### REQUEST:
Carry on the market commentary below about Asian stocks, picking up after its last sentence.

Asian equities were largely higher though Hong Kong returned from yesterday’s holiday in a foul mood and the Mainland took a hit. When brokers use terms like tragic and black Friday it is never a good sign as several events were at work.
Alibaba is hosting conference calls with the analysts that cover the stock prior to their August 20th earnings release. The company appears to be saying that it will have a decent quarter with revenue growth above +30%, though not a “lights out” quarter. Considering how cheap the stock, this is not necessarily a negative.
President Xi’s speech, which we mentioned yesterday, was directed to a domestic audience, though was viewed as not helpful for US-China relations as foreign investors sold $1.329 billion worth of Mainland stocks via Northbound Stock Connect.
The Cyberspace Administration of China said it will implement a cybersecurity review of Didi Travel (Chuxing means travel in Chinese). During the investigation, Didi Travel will not be allowed to register new users though it can still operate. Ironically, the regulator released a report today titled “Digital China Development Report 2020,” which highlights the adoption and integration of the internet into the economy, with an emphasis on rural users. Rural online retail increased from RMB 0.9 trillion in 2016 to 1.8 trillion in 2020.

### COLLECTED MATERIAL:
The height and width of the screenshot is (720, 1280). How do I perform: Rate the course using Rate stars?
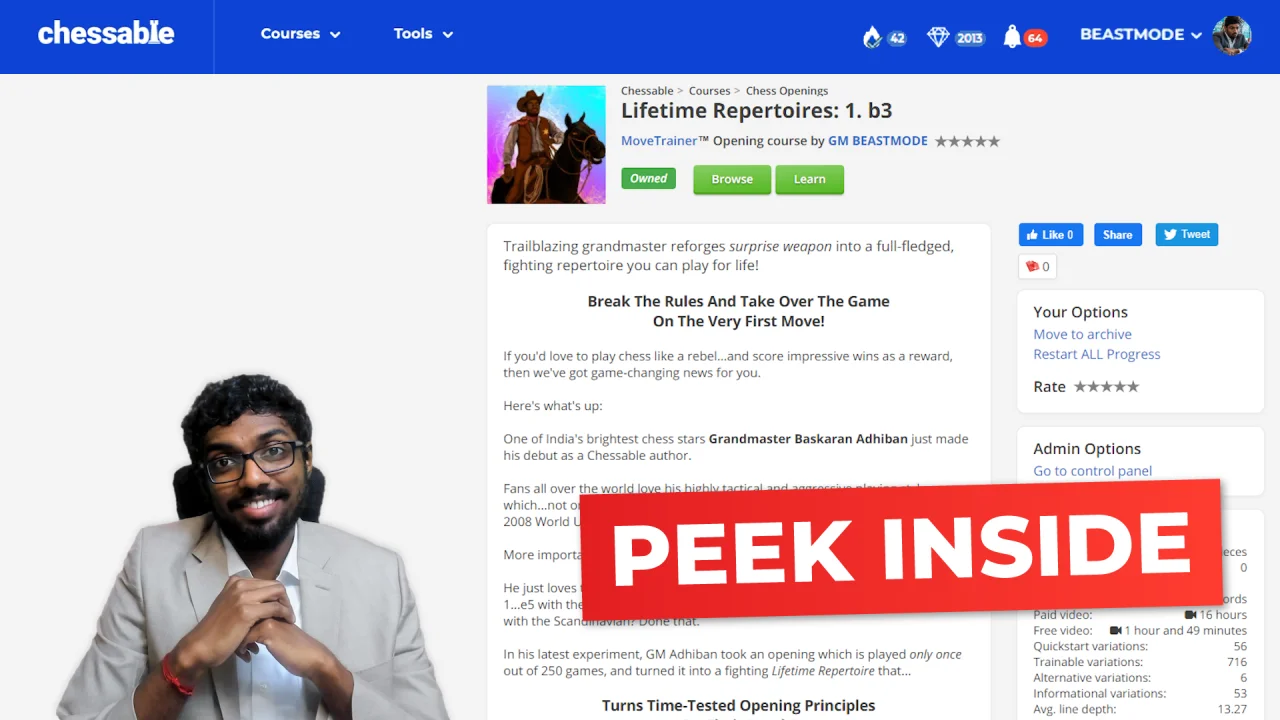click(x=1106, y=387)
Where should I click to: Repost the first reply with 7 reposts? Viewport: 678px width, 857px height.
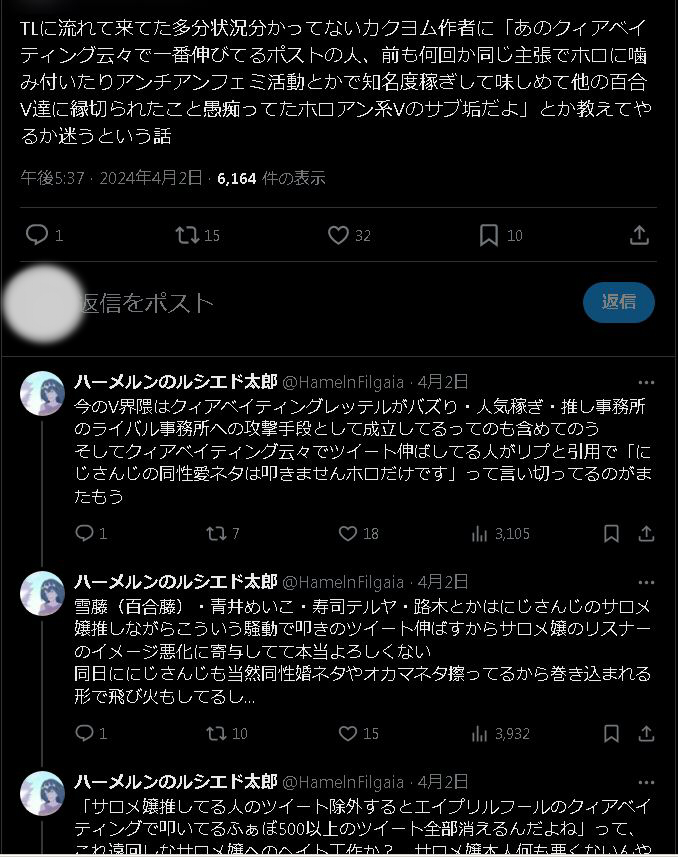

### RESULT OF THIS TASK:
The PBOC drained a small amount of liquidity from the financial system today, which is not a big deal, but likely did not help sentiment. The Financial Times had a very unflattering article on Jack Ma and Joe Tsai pledging Alibaba shares as collateral for loans from five banks. The move is not that unusual, though the article’s level of detail clearly shows that someone involved spilled the beans.
In Hong Kong, decliners outpaced advancers by 4 to 1 in an indication of a broad sell off. The 50 largest Mainland stocks were down -3.59% overnight though there were 1,481 advancing stocks versus 2,407 declining stocks. In both markets, growth stocks were off more than value stocks. Mainland investors sold Tencent via Southbound Connect.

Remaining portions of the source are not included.